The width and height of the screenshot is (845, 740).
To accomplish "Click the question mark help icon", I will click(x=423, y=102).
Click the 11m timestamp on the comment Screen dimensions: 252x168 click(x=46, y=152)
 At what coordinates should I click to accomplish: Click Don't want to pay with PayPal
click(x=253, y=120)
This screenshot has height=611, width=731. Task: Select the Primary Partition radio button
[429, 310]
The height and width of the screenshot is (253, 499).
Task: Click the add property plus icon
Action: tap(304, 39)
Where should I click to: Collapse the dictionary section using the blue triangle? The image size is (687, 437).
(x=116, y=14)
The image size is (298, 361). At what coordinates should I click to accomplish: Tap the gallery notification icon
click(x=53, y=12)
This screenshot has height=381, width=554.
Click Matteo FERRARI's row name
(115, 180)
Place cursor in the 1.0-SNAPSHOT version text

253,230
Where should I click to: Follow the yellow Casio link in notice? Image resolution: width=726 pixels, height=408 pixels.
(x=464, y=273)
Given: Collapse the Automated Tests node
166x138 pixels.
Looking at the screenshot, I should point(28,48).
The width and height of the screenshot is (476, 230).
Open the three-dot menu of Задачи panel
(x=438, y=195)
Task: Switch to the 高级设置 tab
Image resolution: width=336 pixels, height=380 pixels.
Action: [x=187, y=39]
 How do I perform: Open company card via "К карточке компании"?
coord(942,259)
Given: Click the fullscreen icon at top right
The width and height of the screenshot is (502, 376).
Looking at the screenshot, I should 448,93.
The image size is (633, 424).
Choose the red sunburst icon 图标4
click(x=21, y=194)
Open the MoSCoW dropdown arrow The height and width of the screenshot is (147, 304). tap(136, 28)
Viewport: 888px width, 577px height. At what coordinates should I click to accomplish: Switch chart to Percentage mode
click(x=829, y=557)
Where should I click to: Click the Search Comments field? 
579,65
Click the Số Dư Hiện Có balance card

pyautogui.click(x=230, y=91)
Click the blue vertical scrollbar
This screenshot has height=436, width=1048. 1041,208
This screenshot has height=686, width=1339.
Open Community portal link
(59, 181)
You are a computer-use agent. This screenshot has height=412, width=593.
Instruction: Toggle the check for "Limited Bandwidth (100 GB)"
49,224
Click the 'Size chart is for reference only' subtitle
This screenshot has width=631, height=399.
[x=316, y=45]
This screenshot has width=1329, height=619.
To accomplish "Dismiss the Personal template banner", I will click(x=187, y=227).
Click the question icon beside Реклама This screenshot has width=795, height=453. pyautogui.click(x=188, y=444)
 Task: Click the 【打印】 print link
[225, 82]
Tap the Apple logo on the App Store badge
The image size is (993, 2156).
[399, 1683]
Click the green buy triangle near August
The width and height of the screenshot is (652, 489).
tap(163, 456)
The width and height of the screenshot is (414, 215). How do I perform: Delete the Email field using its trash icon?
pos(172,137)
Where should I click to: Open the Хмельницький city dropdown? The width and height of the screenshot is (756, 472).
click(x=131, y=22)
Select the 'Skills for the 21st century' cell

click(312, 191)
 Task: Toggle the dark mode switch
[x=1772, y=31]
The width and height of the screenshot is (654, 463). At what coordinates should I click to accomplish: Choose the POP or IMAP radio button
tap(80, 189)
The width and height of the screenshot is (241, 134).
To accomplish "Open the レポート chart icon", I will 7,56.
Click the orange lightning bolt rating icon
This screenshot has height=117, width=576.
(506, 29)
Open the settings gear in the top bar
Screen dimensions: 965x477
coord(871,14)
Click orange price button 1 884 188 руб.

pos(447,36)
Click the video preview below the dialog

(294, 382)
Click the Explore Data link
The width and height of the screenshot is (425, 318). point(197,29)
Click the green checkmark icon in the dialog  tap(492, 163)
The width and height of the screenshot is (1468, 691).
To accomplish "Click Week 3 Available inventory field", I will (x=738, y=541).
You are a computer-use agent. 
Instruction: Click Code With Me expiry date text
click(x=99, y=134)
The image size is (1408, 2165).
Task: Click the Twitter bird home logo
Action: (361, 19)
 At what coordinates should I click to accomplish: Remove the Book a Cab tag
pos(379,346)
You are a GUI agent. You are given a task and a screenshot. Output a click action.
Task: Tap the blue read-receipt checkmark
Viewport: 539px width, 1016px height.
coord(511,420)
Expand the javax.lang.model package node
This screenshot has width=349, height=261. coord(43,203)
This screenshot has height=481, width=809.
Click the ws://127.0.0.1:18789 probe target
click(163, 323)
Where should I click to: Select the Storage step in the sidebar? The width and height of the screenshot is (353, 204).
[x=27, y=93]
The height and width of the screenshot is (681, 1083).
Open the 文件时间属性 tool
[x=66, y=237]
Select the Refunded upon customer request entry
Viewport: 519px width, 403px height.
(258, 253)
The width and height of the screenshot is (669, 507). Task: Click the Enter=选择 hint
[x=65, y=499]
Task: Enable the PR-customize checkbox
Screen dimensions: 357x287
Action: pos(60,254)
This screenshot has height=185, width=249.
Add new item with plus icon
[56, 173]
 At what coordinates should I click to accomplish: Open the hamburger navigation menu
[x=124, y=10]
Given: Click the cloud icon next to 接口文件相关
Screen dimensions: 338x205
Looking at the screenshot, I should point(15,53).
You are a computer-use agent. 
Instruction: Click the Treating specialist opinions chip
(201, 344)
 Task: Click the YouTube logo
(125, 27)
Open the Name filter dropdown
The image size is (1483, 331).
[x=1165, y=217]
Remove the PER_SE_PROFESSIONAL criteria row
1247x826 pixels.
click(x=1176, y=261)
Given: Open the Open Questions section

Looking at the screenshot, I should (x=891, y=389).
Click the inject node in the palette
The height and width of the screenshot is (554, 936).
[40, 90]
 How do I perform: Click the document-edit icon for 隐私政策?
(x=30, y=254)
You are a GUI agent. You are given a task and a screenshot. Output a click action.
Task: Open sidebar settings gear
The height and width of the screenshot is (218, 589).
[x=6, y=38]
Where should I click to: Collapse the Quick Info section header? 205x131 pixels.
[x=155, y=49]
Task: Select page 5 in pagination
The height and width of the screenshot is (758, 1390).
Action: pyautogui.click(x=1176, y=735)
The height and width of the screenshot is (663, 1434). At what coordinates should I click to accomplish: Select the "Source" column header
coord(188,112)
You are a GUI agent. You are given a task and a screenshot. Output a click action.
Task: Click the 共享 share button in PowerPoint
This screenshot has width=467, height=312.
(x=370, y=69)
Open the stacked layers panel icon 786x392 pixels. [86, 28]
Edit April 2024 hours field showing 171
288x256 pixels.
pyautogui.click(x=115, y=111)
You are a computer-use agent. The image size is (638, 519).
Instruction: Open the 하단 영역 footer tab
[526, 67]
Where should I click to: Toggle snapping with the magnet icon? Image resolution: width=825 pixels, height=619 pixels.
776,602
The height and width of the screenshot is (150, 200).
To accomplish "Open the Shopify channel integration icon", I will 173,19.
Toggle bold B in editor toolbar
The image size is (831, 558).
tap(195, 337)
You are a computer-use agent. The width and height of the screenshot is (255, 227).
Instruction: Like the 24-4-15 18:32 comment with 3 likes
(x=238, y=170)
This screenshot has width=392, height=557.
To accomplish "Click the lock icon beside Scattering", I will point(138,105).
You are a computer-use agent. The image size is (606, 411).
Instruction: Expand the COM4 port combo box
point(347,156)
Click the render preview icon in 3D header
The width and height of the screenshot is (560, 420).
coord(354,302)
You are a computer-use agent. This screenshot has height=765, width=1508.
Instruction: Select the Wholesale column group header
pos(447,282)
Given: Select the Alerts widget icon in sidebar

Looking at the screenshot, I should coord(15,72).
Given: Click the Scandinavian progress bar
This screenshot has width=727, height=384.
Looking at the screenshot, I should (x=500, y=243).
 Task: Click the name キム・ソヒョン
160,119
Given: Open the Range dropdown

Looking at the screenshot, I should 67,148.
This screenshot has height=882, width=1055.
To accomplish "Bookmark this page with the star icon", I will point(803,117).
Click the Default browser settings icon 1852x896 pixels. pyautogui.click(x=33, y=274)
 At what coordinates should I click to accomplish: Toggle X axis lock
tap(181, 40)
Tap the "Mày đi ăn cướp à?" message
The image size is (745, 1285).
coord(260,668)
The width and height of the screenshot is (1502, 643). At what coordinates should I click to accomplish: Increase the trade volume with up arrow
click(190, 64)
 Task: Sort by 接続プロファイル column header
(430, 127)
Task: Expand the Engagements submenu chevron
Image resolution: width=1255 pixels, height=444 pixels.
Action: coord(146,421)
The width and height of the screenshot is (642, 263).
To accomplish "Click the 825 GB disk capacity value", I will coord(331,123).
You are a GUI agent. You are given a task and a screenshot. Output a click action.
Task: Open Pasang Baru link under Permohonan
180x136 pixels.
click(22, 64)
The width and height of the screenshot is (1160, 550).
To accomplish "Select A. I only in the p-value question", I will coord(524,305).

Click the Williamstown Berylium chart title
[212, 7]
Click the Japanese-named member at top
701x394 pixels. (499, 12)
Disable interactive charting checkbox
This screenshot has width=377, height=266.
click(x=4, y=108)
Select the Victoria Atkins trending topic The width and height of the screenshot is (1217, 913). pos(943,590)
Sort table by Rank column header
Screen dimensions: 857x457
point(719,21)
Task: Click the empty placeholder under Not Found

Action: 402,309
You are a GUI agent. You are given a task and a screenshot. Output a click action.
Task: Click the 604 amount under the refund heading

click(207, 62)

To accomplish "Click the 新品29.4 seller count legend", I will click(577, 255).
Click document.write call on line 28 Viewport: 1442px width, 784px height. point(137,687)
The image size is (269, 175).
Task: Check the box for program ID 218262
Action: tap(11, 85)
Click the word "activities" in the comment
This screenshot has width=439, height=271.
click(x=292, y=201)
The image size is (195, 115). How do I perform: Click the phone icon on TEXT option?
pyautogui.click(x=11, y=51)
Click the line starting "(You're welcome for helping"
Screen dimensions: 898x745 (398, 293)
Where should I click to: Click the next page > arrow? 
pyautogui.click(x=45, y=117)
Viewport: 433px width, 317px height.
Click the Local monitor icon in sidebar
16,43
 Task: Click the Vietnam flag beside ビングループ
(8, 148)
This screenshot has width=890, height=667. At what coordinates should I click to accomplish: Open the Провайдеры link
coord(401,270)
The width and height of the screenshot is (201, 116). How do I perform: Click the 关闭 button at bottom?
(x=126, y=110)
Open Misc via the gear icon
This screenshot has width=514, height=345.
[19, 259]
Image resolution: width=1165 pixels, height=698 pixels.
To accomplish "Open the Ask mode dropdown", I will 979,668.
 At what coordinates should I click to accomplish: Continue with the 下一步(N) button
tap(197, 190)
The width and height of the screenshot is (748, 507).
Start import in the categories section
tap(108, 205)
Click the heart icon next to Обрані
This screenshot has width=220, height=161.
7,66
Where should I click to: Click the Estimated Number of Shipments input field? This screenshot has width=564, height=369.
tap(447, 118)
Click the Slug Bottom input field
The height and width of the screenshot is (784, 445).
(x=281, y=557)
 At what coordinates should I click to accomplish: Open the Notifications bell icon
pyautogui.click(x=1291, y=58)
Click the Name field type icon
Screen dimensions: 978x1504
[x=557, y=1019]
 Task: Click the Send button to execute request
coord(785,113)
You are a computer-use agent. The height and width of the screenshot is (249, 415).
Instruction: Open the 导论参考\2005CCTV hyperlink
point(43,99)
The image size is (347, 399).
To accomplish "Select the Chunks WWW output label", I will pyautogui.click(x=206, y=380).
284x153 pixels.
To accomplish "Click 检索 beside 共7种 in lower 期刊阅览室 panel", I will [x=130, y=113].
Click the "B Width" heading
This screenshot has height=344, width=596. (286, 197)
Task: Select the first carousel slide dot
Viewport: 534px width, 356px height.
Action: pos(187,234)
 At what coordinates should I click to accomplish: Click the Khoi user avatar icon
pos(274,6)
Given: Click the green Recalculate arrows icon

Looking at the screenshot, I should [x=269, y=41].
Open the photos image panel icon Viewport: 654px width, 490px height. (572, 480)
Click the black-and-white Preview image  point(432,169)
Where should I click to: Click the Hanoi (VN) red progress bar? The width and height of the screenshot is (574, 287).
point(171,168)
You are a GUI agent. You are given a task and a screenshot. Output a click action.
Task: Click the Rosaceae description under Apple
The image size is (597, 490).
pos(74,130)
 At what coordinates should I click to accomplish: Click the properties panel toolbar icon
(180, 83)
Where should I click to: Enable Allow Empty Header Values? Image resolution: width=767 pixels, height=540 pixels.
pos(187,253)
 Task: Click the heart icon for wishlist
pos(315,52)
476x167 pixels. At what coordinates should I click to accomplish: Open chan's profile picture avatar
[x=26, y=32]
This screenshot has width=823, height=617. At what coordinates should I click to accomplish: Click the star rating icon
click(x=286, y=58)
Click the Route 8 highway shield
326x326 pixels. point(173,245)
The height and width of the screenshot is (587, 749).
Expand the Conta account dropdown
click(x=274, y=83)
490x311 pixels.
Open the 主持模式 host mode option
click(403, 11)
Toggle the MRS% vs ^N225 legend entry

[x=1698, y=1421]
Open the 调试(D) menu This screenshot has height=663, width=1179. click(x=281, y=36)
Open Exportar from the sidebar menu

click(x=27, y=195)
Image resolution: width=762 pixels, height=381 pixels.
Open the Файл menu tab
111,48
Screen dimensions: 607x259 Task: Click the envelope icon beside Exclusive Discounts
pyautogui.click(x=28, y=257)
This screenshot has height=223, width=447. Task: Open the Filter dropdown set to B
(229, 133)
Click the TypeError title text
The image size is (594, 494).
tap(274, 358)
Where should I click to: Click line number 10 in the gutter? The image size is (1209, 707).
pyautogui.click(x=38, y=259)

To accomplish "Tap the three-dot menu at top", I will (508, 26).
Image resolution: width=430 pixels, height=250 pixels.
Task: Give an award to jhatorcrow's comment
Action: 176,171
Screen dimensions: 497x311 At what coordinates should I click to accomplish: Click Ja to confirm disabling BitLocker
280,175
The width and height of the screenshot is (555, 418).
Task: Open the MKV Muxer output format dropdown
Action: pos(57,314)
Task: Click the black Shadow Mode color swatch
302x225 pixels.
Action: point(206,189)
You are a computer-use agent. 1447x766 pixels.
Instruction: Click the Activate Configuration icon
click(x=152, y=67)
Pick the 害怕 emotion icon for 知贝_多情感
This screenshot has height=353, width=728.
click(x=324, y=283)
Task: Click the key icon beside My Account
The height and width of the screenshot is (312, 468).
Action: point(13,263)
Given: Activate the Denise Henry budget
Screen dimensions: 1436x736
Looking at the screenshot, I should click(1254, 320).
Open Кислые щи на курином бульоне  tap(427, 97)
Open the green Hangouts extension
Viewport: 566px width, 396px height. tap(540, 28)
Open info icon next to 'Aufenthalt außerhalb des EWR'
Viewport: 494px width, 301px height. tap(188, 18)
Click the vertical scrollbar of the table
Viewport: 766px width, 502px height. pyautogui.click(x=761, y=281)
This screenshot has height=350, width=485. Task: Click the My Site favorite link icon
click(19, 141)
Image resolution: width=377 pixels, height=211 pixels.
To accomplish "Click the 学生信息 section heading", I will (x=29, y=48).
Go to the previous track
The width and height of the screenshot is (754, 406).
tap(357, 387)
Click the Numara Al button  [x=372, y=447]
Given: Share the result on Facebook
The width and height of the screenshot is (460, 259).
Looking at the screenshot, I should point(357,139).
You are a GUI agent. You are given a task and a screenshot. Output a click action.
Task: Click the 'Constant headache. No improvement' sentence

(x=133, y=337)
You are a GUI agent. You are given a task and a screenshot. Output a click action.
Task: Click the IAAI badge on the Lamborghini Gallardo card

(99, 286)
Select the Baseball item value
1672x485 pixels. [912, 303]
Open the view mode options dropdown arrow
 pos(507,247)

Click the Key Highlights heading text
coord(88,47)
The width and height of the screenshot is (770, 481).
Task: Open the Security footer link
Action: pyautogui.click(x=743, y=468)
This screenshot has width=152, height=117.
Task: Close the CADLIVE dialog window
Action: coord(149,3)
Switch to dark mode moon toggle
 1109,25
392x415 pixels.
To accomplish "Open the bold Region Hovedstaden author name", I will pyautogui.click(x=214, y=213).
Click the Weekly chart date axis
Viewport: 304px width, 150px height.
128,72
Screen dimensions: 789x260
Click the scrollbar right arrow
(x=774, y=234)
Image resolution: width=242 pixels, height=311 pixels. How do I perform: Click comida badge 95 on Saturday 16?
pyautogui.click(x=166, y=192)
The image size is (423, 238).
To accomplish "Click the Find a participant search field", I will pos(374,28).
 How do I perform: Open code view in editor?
☆ ☆ ☆
## Work order
Within the entries above, find every line where the string "checkmark" occurs, and copy it.

## Finished exercise
Click the green checkmark icon in the dialog  tap(492, 163)
Task: Tap the blue read-receipt checkmark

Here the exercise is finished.